= SOURCE DATA =
========================

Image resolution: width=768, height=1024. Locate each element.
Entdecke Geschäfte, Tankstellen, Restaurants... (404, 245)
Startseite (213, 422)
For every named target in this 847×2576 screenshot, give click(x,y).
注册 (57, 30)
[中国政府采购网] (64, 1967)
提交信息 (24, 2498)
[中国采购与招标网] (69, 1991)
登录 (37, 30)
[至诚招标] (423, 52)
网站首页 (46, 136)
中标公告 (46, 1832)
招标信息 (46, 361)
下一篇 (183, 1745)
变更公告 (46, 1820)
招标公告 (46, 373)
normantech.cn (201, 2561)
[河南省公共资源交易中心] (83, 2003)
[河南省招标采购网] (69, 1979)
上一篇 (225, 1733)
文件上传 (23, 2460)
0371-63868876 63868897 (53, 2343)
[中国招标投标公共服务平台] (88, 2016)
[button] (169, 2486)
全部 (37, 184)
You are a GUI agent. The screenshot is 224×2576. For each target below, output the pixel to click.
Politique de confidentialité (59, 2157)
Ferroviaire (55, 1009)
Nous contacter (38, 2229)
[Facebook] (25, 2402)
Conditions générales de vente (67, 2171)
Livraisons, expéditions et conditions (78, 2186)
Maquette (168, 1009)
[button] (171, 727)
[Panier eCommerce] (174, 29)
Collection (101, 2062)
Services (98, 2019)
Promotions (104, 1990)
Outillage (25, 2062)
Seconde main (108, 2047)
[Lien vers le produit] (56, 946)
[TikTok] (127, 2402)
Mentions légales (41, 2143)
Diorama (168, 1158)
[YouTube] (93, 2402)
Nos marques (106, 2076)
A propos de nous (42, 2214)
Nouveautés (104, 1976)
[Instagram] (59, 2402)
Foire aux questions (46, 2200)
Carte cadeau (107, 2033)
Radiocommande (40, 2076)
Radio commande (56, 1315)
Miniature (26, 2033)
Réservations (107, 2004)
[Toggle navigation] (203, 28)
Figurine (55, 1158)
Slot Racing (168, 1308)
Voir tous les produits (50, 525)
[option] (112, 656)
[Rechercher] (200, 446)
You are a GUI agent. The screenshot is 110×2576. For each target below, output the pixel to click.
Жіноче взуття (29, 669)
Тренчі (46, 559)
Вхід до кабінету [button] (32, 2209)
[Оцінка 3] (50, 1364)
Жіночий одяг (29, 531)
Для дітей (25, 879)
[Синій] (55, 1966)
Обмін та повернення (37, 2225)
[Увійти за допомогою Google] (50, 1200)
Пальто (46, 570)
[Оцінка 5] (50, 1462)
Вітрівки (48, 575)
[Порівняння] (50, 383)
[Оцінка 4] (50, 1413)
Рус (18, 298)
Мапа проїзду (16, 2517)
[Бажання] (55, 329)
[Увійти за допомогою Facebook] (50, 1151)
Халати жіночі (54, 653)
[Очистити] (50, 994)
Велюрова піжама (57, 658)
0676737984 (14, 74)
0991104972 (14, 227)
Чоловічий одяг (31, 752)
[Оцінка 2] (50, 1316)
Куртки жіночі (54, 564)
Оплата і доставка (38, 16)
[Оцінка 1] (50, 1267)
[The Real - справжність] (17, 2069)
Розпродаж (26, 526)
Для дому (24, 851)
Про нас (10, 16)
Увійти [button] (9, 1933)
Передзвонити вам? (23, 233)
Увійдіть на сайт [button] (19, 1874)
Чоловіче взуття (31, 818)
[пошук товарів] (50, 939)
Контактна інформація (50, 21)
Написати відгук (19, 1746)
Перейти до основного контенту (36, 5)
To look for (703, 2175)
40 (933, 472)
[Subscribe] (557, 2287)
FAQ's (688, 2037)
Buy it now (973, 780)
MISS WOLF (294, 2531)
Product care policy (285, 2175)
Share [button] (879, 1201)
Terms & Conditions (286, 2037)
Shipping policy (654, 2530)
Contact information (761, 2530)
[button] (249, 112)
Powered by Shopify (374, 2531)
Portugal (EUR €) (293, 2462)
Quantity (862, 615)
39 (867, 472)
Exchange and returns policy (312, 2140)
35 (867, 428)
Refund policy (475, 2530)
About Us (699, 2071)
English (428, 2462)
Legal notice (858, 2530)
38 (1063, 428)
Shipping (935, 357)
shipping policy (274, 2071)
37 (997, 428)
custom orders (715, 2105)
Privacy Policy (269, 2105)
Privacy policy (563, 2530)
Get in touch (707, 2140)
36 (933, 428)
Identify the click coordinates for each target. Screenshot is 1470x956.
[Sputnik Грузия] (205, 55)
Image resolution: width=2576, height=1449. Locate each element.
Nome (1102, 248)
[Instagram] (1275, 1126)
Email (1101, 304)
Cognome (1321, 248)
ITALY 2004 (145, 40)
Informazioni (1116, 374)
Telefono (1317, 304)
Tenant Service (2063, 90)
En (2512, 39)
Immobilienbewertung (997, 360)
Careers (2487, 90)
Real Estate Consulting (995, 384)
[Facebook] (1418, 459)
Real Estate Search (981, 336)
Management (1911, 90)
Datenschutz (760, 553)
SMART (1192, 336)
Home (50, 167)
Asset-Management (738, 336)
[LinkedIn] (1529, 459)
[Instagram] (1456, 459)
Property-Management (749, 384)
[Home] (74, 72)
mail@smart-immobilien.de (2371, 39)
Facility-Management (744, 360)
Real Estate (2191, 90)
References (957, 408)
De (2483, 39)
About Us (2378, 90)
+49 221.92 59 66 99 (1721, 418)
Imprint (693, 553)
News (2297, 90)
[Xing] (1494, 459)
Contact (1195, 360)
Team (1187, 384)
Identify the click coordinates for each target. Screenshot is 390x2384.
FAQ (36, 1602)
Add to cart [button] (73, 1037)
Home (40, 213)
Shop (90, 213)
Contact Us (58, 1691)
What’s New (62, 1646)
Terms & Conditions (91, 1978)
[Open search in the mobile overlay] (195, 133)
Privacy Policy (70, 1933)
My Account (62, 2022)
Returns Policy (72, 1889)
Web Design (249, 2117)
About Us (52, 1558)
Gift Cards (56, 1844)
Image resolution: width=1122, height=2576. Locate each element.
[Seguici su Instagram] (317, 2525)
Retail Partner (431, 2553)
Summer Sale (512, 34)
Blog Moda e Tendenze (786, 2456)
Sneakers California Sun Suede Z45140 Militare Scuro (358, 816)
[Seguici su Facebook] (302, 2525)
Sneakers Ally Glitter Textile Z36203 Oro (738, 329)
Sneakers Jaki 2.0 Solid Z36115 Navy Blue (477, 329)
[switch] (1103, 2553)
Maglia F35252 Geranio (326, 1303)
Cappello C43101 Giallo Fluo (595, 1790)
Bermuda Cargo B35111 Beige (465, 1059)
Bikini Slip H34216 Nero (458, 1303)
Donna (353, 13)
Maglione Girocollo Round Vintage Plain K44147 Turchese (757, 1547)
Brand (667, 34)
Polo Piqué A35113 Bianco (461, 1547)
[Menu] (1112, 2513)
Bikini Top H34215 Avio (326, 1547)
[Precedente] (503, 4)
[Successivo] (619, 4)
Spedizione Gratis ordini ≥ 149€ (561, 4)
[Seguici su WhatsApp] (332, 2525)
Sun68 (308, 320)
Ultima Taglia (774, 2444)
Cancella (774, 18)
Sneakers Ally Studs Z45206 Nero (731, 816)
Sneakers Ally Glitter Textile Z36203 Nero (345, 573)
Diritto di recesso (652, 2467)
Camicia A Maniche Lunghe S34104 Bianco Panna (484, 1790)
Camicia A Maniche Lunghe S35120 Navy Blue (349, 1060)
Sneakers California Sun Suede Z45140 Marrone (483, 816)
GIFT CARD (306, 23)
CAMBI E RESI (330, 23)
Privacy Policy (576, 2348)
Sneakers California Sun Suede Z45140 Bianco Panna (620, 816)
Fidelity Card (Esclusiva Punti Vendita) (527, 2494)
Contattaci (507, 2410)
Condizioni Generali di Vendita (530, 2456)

========================

Find all lines in the records that hold the word "height". Copy them.

Image resolution: width=768, height=1024. Locate each element.
Image resolution: width=2576, height=1449. Locate each element.
Image resolution: width=1122, height=2576. Locate each element.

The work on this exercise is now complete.